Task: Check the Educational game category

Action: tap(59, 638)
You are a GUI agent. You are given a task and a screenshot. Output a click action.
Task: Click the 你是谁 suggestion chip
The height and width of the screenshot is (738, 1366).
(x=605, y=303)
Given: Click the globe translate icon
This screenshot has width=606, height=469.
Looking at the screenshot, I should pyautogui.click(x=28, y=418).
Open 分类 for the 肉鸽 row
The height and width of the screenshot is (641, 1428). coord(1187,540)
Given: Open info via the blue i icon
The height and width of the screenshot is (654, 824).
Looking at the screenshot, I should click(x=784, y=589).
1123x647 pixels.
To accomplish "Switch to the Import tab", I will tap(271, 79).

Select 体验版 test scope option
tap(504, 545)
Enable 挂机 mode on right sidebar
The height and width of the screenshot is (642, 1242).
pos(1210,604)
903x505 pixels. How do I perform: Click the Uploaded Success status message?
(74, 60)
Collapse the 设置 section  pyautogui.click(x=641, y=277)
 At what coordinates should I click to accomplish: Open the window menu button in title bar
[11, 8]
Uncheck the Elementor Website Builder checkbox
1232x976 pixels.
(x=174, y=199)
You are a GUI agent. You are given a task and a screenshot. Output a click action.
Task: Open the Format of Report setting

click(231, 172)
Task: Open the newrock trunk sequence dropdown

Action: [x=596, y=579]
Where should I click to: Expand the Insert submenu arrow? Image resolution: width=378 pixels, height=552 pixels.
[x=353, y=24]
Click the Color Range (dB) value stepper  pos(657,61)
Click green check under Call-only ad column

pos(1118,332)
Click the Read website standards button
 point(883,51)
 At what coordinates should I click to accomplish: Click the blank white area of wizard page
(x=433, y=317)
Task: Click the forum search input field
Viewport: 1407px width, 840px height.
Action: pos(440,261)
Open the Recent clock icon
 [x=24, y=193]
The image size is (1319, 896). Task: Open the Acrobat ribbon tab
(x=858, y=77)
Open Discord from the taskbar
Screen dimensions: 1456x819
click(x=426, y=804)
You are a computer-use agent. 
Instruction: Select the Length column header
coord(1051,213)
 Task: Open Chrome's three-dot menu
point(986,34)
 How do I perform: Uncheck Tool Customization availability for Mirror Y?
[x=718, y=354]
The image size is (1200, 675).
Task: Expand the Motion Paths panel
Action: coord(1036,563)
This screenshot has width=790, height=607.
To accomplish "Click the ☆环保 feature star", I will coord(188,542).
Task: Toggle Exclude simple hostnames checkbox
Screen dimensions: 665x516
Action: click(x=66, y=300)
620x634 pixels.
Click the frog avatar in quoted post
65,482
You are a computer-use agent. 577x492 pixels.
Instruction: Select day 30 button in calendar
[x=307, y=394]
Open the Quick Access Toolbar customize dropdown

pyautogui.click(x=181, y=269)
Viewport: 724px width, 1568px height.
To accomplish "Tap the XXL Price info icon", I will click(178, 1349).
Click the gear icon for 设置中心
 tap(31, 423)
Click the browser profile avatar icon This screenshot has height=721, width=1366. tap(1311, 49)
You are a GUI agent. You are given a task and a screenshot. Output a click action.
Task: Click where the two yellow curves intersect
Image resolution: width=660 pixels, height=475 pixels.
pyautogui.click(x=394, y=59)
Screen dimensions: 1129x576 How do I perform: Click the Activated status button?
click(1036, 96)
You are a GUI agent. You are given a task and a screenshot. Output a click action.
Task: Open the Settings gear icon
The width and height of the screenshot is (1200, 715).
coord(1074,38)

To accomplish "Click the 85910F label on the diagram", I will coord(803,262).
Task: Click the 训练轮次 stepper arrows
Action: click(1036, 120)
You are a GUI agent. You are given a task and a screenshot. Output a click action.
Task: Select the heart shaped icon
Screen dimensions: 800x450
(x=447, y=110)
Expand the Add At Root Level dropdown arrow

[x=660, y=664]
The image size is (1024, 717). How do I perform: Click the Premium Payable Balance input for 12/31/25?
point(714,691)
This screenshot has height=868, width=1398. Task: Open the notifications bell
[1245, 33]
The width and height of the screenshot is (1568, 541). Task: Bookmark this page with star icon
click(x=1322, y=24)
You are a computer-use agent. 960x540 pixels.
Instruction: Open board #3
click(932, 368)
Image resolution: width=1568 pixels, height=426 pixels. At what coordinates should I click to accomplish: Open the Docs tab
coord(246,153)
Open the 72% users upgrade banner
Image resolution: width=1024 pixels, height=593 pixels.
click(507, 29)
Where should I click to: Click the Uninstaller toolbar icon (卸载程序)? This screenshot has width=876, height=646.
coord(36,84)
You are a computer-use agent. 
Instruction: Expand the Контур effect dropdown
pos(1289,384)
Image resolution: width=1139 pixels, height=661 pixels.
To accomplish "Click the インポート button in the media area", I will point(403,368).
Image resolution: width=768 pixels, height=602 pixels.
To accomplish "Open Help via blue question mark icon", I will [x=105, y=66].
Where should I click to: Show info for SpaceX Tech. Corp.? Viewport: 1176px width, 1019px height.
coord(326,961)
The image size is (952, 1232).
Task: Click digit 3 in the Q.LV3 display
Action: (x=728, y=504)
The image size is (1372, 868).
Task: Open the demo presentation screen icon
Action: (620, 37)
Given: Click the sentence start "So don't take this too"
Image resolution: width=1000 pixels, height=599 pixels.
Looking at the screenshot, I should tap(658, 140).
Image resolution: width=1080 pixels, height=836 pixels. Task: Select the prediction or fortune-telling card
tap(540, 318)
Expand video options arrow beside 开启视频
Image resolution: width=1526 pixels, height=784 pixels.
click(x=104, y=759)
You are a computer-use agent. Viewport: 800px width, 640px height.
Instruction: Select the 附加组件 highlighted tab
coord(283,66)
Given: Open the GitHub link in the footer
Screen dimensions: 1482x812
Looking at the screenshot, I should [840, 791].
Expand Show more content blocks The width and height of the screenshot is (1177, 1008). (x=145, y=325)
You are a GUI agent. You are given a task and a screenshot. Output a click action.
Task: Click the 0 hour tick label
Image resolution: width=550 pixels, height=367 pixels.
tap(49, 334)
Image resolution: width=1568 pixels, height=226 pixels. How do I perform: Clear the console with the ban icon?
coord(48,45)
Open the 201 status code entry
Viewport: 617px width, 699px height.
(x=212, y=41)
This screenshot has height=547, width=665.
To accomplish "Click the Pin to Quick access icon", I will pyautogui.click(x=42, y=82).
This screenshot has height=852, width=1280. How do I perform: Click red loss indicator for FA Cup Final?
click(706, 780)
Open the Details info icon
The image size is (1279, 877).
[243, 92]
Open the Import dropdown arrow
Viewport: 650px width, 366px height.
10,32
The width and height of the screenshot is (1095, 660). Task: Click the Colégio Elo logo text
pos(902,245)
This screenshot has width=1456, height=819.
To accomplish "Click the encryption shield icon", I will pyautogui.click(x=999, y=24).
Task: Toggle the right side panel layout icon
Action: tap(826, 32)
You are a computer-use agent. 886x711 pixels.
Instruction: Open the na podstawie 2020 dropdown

**Exercise directions**
Replace "screenshot" with "capture" in the entries from the line containing "The image size is (1024, 717)." through the line containing "click(x=1322, y=24)", both included. Output only those lines, leaving everything else unchanged.

**Result of this task**
The image size is (1024, 717). How do I perform: Click the Premium Payable Balance input for 12/31/25?
point(714,691)
This capture has height=868, width=1398. Task: Open the notifications bell
[1245, 33]
The width and height of the capture is (1568, 541). Task: Bookmark this page with star icon
click(x=1322, y=24)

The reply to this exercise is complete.